If you put the watch together, then you get to define humanity.  You get to define what is right and what is wrong and indeed, what makes right right and wrong wrong.  These ‘Watchmen’ were, to that extent, the watch creators.  So here you have a bunch of superheros and the world thinks ’superman, save us’ but the reality of a superhero is that it is not possible for anyone to be always morally right all the time.  It is not even possible for everyone to agree on what is morally right all the time.  So what if the ‘villian’ is right?  What if the person that defines ‘morality’ differently than you has a better result?  To link this to my previous post, think about the way the population seems so worked up over homosexuality.  What makes ‘right’ ‘right’?  Who gets to decide?

So that was just one part of the movie.  Another part, if you DO get to decide and you are all powerful and basically a god yourself, what happens to your wants and desires?  Would you even care about the world and humanity if you were so far removed from the same constraints of day to day life?  How is your ability to decide on right vs wrong possibly clouded because it doesn’t matter so much to you.  This goes along the lines of ‘power corrupts’ but it isn’t corruption so much as apathy.  Then again, everyone is different and who is to say that the individual that happens to be the one bestowed with this power for whatever reason (Dr Manhattan due to accident, the smartest man in the world due to, I don’t know, genetics… the movie didn’t really say how or why the rest of the watchmen were ’super’) is going to react in any given way? 

Another part?  Humanity exposed, naked (and in full frontal on a regular basis although reality was a TAD suspended in Dr Manhattan’s endowment) and raw and gory.  Is it so very beautiful?  It can be.  The relations and the randomness that makes everyone who they are.  But it is also very very ugly.  How does someone take such raw materials that are so inherently and randomly flawed and beautiful at the same time, and make something that doesn’t self destruct itself?  How do you let humans make their own choices when their own choices can be so potentially wrong, and still get the desired outcome?  Can you even do it?  What if you do something that you THINK will help get the desired outcome but it doesn’t work and things get worse?

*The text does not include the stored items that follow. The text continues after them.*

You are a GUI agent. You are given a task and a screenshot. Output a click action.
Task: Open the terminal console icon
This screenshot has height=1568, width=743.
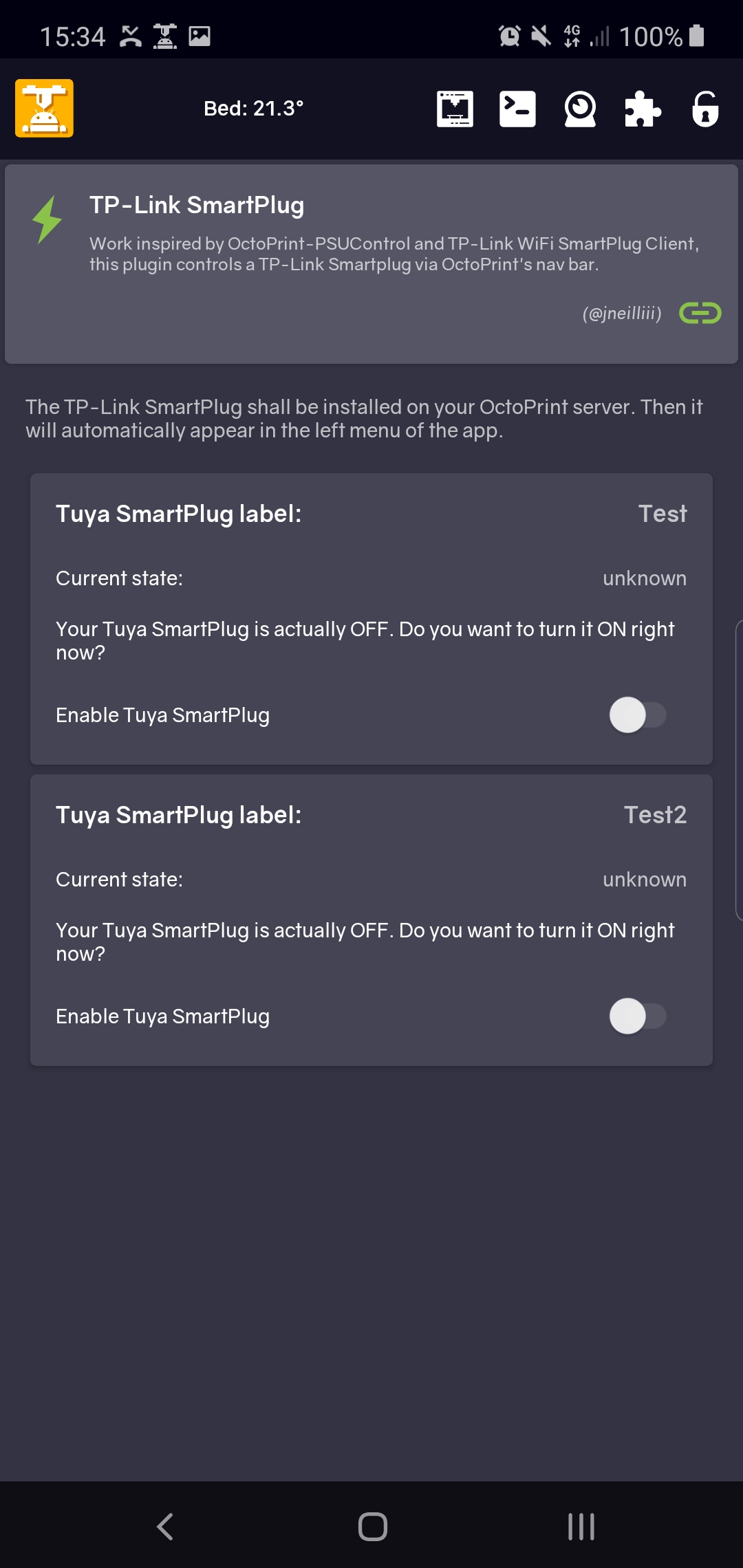click(517, 109)
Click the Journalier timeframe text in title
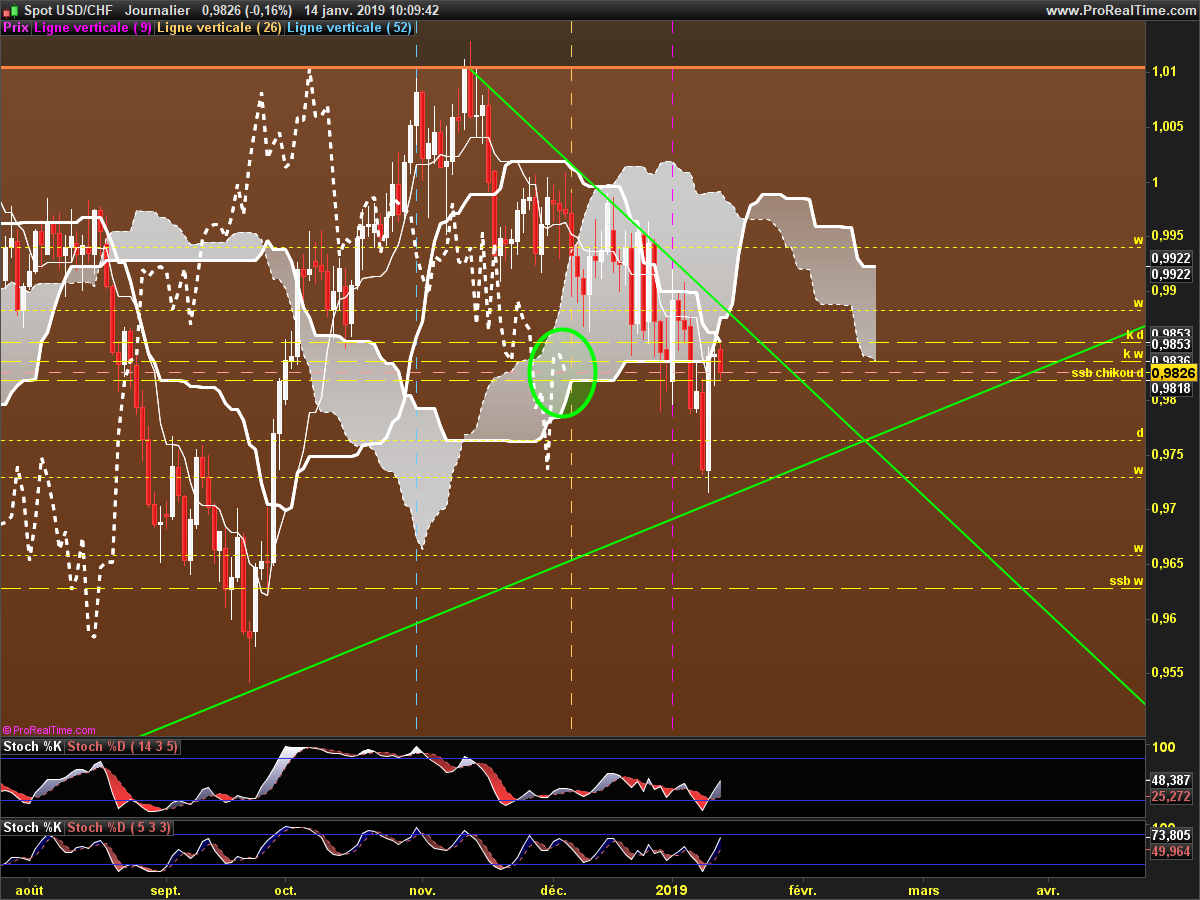 tap(158, 10)
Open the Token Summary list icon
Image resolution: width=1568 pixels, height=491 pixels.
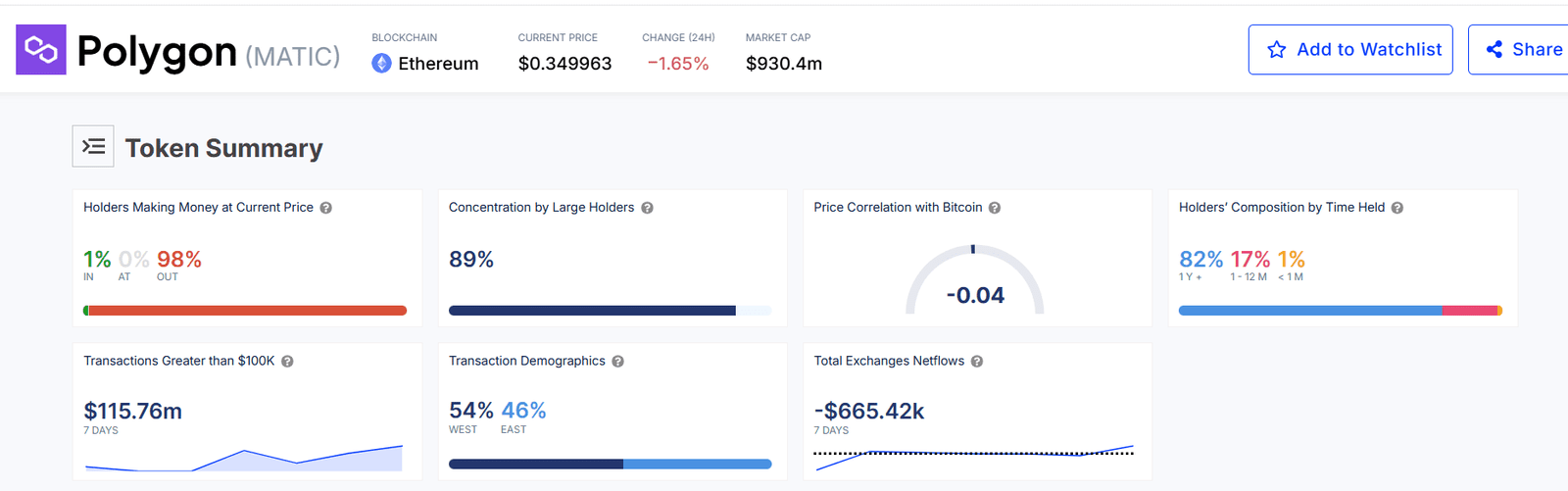[93, 147]
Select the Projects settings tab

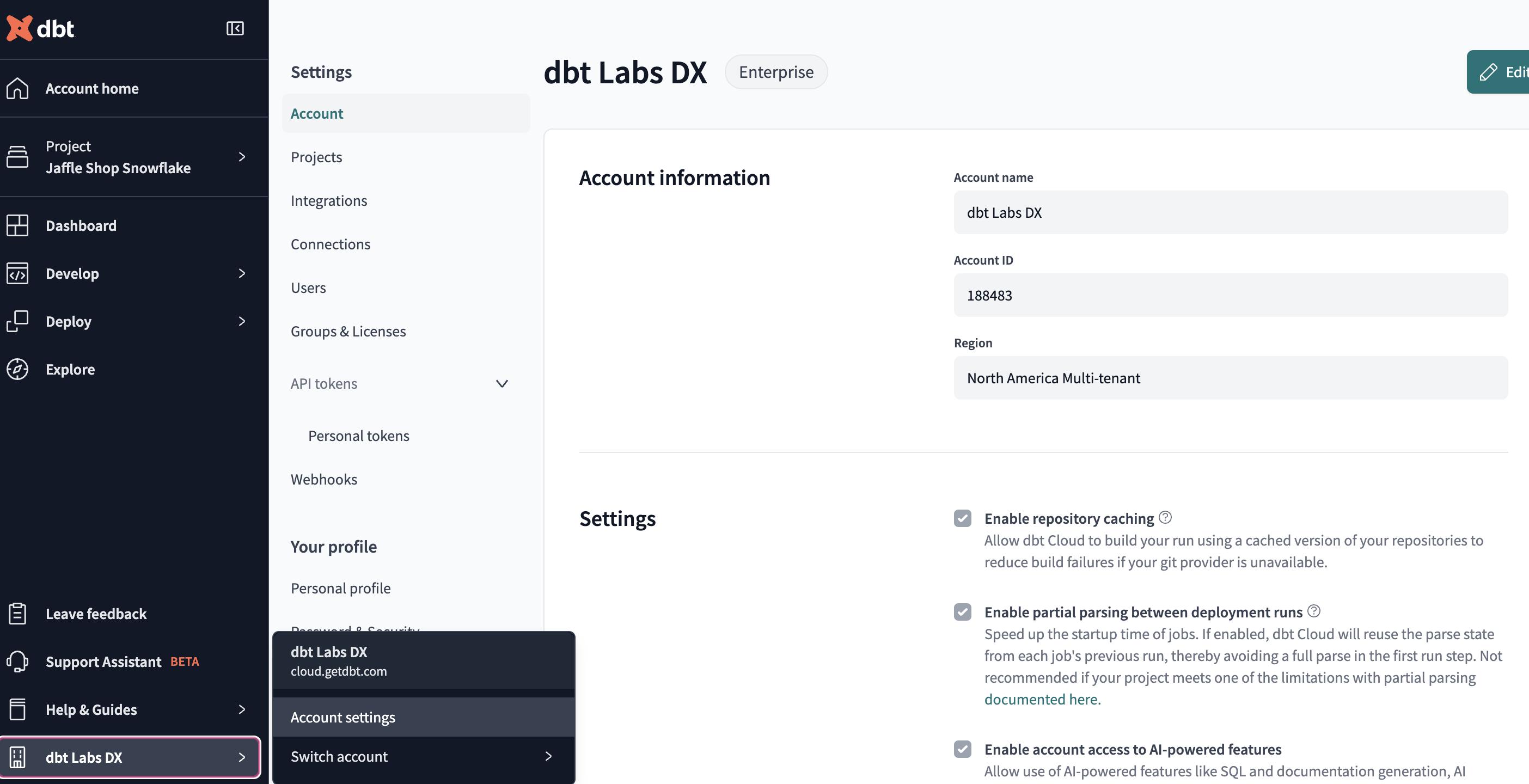click(316, 156)
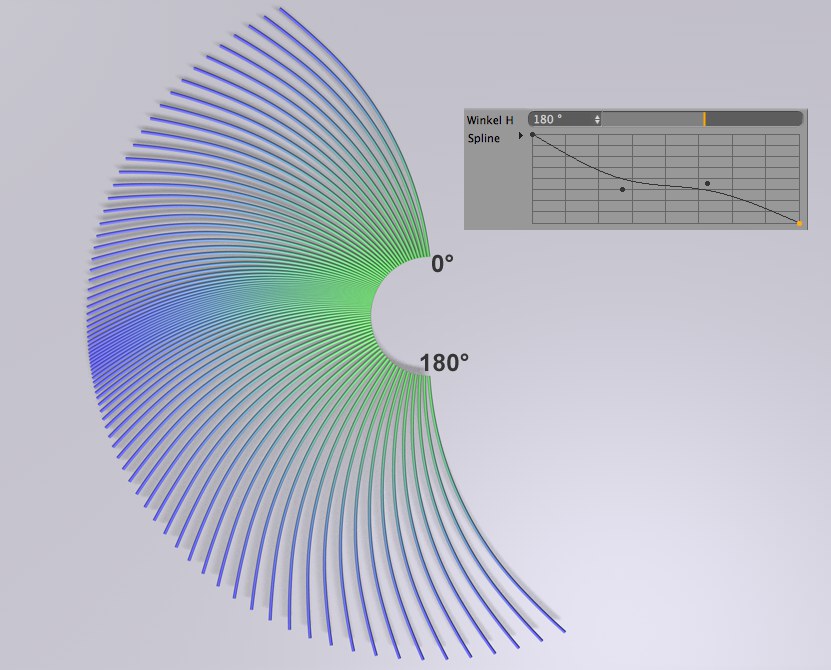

I know – it is just a movie.  I didn’t even read the graphic novel and I wasn’t even all that excited to see the movie.  Kris wanted to see it and it was starting at the right time when we went to the theatre so we just saw it.  My first comment to him when he suggested it was that the superhero guy looks like a cow.   When I read reviews of the movie though that comment on the fight scenes being poorly done or that the plot is weak I want to shake that person and say that if you didn’t get it, sorry for you, but the depth was there for the taking if your brain wanted to make the plunge.  Walking away though, your mind is left chewing on this huge question of philosophy, theology, science, math, politics, randomness, beauty and human nature.  At the end of  it all I keep coming back to thinking “what makes right right?”  I cannot answer that any other way than to say that we just have to go by how it feels as an individual choice and hope for the best.  Keep your mind open, be willing to consider a full world where the other person’s concepts are reality, and see where that takes you.  We are, after all, only human, right?